Although~$M_{-1}$ can be defined also for negative numbers, it fails
to satisfy the bracketing property, so it is not considered as such.

Except for the values of~$p=1,\pm\infty$, the power means do not
satisfy the additivity property~$P5$.  Thus, they are essentially
tied to the position of the zero in the real line.

On the other hand, the power means are composable ($P6$).

\subsection{Order statistics~$O_k$ and~$O_{\alpha}$}

The power means are not the only natural interpolation between min
and max; there is indeed a more natural one: the order statistics.

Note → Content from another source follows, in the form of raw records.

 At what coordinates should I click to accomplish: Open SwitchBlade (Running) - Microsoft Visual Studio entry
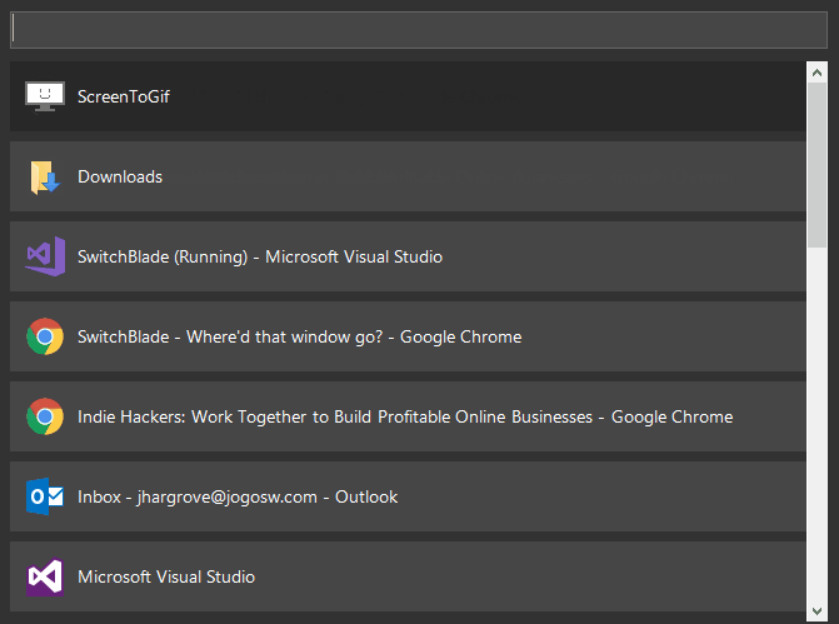[260, 257]
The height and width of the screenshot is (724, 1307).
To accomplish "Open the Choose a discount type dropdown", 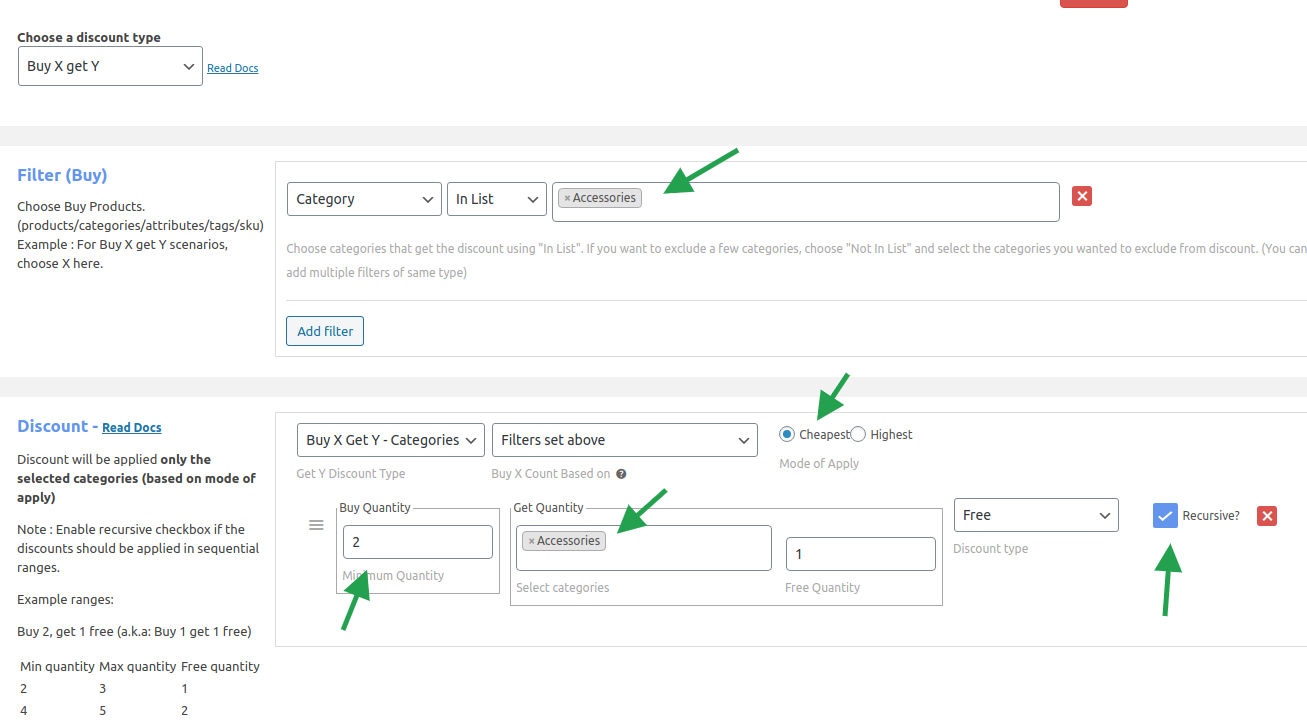I will click(x=110, y=66).
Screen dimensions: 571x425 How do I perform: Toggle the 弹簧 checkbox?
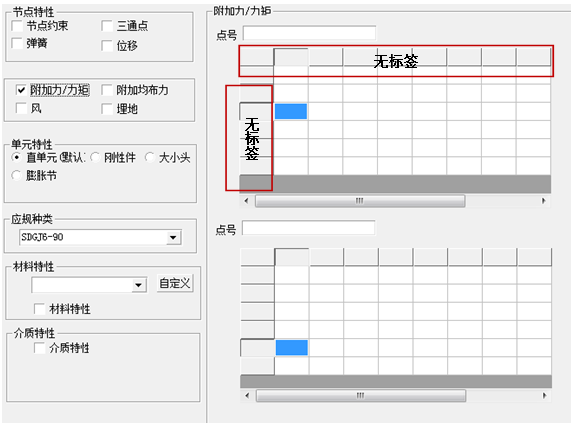17,43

Given a set of~$N$ numbers~$x_1,\ldots,x_N$, they can always be
re-indexed so that
\[
	x_{(1)} \le x_{(2)} \le \cdots \le x_{(N)}
\]
Thus~$\max(x_1,\ldots,x_N)=x_{(N)}$
and~$\min(x_1,\ldots,x_N)=x_{(1)}$.  In functional notation, we
define
\[
	O_k(x_1,\ldots,x_N) := x_{(k)}
\]
for~$k=1,\ldots,N$.  This definition is extended to
real-valued~$k\in[1,N]$ by interpolating linearly between the
two closest integer values of~$k$.  In that case, we often use the
notation~$O_{\alpha}$ for~$\alpha\in[0,1]$, where~$k=(N-1)\alpha+1$.
This notation has the advantage of being independent of~$N$, so
that~$O_{\frac{1}{2}}$ is always the median.  The following table
lists other particular cases

\medskip

\begin{tabular}{l|l}
	order statistic & meaning \\
	\hline
	$O_0$ & minimum \\
	$O_{0.1}$ & first decile \\
	$O_{0.25}$ & first quartile \\
	$O_{0.5}$ & median \\
	$O_{0.75}$ & third quartile \\
	$O_{0.9}$ & ninth decile \\
	$O_1$ & maximum \\
\end{tabular}

\medskip

Order statistics can be defined for arbitrary numbers (positive,
negative and zero) and they have the additivity property P5, thus
they are position-invariant.  However, except for the min and the
max, they are not composable (P6).


\subsection{Histogram modes $H_{\varphi,\psi}$}

A simple yet very robust way to locate a cluster, especially when
there is a large number of points, is to build and histogram of the
data and find its mode (the position of the bin with higher amount of
samples).  This method has two parameters, the~\emph{frequency} of the bins,
and the~\emph{phase}
\[
	H_{\varphi,\psi}(x_1,\ldots,x_N) :=
%	\psi+\frac{1}{2}\varphi+\varphi\argmax_{k\in\Z}
	\psi+\frac{1}{2}\varphi+\varphi\mathrm{argmax}_{k\in\Z}
%	\sum_{i=1}^N\int_0^1
%	\delta\left(y+k+\frac{\psi-x_i}{\varphi}\right)\d y
	\sum_{i=1}^N\int_{\psi+k\varphi}^{\psi+(k+1)\varphi}
	\delta(x-x_i)\,\mathrm{d}x
\]
%\[
%	H_{\varphi,\psi}(x_1,\ldots,x_N) :=
%	\psi+\frac{1}{2}\varphi+\varphi\argmax_{k\in\Z}
%	\sum_{i=1}^N\int_0^1
%	\delta\left(y+k+\frac{\psi-x_i}{\varphi}\right)\d y
%%	\sum_{i=1}^N\int_{\psi+k\varphi}^{\psi+(k+1)\varphi}
%%	\delta(x-x_i)\d x
%%
%%	H_{\varphi,\psi}(x_1,\ldots,x_N) :=
%%	\psi+\varphi\left(\frac{1}{2}+\arg\max_k\,\biggl\lvert\{x_1,\ldots,x_N\}\cap[\psi+k\varphi,\psi+(k+1)\varphi]\biggr\rvert\right)
%%
%%\[
%%	H_{\varphi,\psi}(x_1,\ldots,x_N) :=
%%	\psi+\varphi\left(\ \frac{1}{2}
%%	+
%%	\arg\max_k
%%	\,
%%	\biggl\lvert
%%	[k,k+1]\cap\left\{
%%	\frac{x_i-\psi}{\varphi}
%%	\right\}_{i=1,\ldots,N}
%%	\biggr\rvert
%%	\ \right)
%\]
%where the vertical bars denote the cardinal of a finite set.
Notice
that the result depends on the two parameters~$(\varphi,\psi)$ in a
very beautiful and fractal way (see image below).
It is impossible to set reasonable values of these parameters without
knowing anything about the nature of the input data.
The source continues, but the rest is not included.